Can any one post a picture or confirm for me what is the correct steering column cover for a "68" the Zazarine book does not have a picture. Ames catalog does not carry one for "68" and OPGI says the cover is the same 68-72

The one on my car looks like the 69-70 in the Zazarine book. 

Thanks

John


----------



## jmt455 (Mar 26, 2012)

I can't find any pics from my files, but here is a photo from the OPGI catalog:










The part shown is correct for 68.


----------



## Layzdude (Jun 14, 2015)

jmt455 said:


> I can't find any pics from my files, but here is a photo from the OPGI catalog:
> 
> 
> 
> ...



Thanks,
I saw that part. I think that attaches at the bottom of the dashboard. I am looking for the part that goes on the firewall and over the carpet. I bought the 69-72 from Ames. Should be here today or tomorrow. Will see.


----------



## 68GTO4004Spd (Jun 19, 2008)

mine looks like the 67 style with different hole locations.


----------



## Layzdude (Jun 14, 2015)

68GTO4004Spd said:


> mine looks like the 67 style with different hole locations.


Thanks. 

Yup that is the one on my car. weird how that is not the one they say if the proper fit. I wonder if when during the year the cars were built determined the cover.


----------



## 68GTO4004Spd (Jun 19, 2008)

The 68 has more one year only parts on them that most other years. It's the red headed stepchild when it comes to finding parts.


----------



## Guy B (Apr 29, 2015)

68GTO4004Spd said:


> The 68 has more one year only parts on them that most other years. It's the red headed stepchild when it comes to finding parts.

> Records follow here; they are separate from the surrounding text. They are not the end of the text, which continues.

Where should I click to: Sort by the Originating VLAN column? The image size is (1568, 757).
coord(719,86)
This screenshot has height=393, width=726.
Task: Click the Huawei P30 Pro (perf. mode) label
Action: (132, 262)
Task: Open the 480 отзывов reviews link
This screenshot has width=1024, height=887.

Found that out quickly....completely agree!.....:banghead:


----------



## Casper1 (May 28, 2021)

Guy B said:


> Found that out quickly....completely agree!.....:banghead:


Hey Guy B, its been a long time since you posted this thread. Did you ever find the cover piece you were looking for? I am currently looking for one as mine is broken in half. The repop one OPGI, Jegs, YearOne and others are selling is about 4x times bigger. I am tempted to get the repop since it will hold the carpet a lot better since there is a larger contact area. However, if I could find an original one I would prolly go with it unless I started having issues with it then I would switch over to the repop. 

Thanks


----------



## O52 (Jan 27, 2019)

The small one pops up on eBay from time to time. And I believe its the same one for all 68 GM A bodies. 
Scott (BLK69JUDGE) probably has a few laying around.


----------